Cannot modify session expiry

[mdtusz]

It seems when using the Session with tide's session middleware, it's not possible to modify the session expiry because it is not wrapped in an Arc (I think).

This can be a somewhat tricky thing to reason with because of the session lifecycle in a request (and how it is cloned), but testing reveals that there are two things that would prevent this:

1. the expiry not being wrapped in Arc so the cloned session (via tide session middleware's handler) does not update the session expiry
2. Session::expire_in does not mark the session data_changed, so unless the check is disabled in the middleware, changes to session expiry will not cause the session to be updated by the store even it 1 is fixed

These are relatively straightforwards things to resolve, but may have some more subtle implications since it will change how sessions behave and existing code may be out there which depends on these quirks.

[jbr]

I think this would require a semver-breaking release of async-session, but it's been a while since there's been a tide release and tide is already out of date from async-session. Tide's current development status is described here

[mdtusz]

Definitely seems like it would warrant a semver-major release. I'm happy to make the changes for this if it's agreed upon that it's a change worth making.
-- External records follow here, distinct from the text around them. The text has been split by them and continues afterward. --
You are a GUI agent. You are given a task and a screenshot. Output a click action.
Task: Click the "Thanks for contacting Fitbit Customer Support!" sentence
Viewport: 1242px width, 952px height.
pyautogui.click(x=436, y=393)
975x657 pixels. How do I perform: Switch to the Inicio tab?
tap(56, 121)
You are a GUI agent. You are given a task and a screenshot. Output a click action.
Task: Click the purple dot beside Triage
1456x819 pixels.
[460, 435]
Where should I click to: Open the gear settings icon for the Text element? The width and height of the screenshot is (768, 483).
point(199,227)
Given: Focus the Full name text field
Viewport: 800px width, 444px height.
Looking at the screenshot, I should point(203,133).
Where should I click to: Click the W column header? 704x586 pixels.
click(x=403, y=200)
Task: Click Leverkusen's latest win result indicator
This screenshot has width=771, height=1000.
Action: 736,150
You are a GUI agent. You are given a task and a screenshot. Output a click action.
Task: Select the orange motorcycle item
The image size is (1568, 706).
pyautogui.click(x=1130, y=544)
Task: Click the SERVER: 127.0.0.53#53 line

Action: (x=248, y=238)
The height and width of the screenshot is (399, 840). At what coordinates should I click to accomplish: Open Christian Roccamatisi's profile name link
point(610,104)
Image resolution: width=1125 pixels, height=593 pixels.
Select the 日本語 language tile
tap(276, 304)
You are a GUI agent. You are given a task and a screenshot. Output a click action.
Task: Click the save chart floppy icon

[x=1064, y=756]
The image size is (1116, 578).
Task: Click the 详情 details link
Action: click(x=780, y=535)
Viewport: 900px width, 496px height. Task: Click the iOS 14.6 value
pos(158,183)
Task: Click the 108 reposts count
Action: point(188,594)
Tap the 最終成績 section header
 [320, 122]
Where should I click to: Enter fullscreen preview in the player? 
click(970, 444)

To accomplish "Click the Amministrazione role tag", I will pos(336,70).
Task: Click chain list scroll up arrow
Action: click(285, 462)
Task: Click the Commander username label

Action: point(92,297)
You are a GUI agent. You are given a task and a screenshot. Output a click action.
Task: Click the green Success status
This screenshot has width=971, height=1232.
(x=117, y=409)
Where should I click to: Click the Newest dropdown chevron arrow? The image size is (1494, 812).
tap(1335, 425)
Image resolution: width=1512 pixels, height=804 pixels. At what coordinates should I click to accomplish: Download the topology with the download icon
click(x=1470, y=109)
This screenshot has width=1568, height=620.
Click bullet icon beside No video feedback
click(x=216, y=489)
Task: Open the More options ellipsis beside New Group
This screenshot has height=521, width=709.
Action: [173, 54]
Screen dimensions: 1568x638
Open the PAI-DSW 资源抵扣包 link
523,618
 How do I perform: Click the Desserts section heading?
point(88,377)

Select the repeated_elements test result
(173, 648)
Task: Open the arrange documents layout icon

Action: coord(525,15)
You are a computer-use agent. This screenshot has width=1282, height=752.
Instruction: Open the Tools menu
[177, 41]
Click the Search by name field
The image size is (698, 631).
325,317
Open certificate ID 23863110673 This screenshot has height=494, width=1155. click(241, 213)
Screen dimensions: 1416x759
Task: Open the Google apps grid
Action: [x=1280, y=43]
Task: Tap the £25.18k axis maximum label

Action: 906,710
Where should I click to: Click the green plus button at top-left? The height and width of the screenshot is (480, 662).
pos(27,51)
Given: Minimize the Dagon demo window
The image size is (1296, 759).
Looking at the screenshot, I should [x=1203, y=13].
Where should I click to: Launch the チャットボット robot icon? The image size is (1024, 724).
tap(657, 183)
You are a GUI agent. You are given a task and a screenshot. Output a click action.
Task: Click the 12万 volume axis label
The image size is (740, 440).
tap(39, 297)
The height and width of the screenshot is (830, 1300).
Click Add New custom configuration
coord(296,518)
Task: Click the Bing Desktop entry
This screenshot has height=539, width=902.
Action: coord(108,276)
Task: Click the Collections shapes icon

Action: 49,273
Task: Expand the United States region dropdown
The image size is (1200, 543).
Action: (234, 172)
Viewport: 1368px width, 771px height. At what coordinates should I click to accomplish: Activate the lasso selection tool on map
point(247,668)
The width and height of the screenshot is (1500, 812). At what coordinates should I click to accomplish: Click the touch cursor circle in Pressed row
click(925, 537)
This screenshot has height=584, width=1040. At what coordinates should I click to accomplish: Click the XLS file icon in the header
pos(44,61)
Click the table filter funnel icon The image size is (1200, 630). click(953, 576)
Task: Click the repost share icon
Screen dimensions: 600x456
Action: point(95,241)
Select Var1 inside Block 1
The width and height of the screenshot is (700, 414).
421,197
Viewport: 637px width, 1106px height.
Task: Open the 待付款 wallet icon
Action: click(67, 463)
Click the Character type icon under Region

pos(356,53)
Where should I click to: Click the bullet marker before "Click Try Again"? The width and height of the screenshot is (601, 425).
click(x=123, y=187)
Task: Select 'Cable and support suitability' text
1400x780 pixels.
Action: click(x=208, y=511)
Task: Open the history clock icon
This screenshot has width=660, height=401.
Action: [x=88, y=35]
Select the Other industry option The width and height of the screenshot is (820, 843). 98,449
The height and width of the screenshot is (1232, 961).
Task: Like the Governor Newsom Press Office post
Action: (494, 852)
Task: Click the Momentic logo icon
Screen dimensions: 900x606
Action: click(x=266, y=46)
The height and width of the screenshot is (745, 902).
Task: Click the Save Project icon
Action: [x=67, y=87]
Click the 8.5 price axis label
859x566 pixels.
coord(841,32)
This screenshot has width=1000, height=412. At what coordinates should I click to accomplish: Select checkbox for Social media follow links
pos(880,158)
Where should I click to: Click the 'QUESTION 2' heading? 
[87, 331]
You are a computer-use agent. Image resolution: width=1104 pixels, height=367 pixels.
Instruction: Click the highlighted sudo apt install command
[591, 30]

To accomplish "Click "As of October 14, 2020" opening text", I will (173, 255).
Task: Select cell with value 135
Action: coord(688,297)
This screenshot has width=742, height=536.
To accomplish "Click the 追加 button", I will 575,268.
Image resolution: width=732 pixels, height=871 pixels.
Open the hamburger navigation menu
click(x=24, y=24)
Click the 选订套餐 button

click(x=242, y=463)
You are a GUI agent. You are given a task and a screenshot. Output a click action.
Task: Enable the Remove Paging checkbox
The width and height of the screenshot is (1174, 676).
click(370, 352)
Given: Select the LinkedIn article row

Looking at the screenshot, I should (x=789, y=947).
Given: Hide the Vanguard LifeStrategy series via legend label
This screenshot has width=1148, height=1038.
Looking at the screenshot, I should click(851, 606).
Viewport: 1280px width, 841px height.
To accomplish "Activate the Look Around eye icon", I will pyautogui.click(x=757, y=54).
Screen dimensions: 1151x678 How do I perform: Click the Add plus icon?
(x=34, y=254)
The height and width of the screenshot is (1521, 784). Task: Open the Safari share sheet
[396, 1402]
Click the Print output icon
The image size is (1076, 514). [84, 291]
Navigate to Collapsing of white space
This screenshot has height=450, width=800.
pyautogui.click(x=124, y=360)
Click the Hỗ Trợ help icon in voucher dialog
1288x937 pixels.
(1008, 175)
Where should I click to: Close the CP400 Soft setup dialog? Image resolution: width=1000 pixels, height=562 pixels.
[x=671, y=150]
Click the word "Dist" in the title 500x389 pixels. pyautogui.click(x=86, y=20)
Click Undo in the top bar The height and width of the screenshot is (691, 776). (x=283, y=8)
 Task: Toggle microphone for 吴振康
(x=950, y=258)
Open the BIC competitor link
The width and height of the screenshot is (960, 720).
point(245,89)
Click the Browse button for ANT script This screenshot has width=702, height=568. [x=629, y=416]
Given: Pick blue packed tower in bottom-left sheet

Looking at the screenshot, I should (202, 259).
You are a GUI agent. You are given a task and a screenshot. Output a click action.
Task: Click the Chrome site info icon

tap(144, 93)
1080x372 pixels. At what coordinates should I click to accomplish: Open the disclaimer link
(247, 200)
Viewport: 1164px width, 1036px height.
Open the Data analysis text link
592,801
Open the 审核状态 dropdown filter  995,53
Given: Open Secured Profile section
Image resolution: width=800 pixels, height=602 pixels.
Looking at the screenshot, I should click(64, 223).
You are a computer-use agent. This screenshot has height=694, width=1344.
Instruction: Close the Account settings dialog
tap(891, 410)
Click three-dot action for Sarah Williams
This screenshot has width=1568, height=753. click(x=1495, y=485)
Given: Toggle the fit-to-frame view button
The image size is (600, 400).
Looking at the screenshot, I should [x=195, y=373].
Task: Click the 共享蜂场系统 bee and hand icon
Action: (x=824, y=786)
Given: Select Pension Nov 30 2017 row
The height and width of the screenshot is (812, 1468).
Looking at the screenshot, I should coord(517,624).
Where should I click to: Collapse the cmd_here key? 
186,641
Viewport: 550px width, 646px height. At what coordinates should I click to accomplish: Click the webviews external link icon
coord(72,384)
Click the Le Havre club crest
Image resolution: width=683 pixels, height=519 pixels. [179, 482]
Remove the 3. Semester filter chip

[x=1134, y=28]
After a bit deeper thinking though, I'm not sure that this would cause too many in-the-wild issues - if someone had been modifying the session expiry as of now, nothing would have been happening and they would surely take notice that their intended effect wasn't working. Still a breaking change, but the changelog notice should basically be to check that any usage of expire_in intended because it will now work.

There's unfortunately no workaround I can think of for this other than to modify the Session struct as well (barring a larger change to the tide::SessionMiddleware).

[jbr]

As far as larger changes: There's a larger change I've been wanting to make that removes all interior mutability from Session, but that might be a later change. The interior mutability of some of the fields (but not all of them) is a consequence of the fact that async-session was built for tide, and had to work around tide's inability to pass any owned data through the request-response cycle (since request extensions are dropped along with the request). I feel like the behavior (bug or misfeature) that this issue is about is a consequence of that design. Now that a number of other frameworks use async-session, it makes more sense to move any tide-specific workarounds into the tide middleware and out of async-session. Wrapping the entire Session in an Arc<RwLock<_>> in tide's middleware might be the simplest way to fix this (and removing the interior mutability).

Regardless of whether we treat this as a semver-patch or semver-minor release of async-session, tide would require a new release because tide's already out of date, and has been for a while.

I'll take a look at making the above changes, but my guess is that it's going to be a slow road to a new tide release. Probably the best choice for tide would be publishing a standalone middleware as an external crate that can be used instead of the built-in middleware, just like I did with driftwood as a replacement for the tide default logger.

[mdtusz]

Let me know if I can help in tackling anything on this. We're using tide so have a vested interest in seeing it's development stay active and alive (and I don't want to switch to axum...) so I'm happy to jump in and help more often with tide (and associated Fishrock/Yoshua/Jbr tide-related projects) maintenance.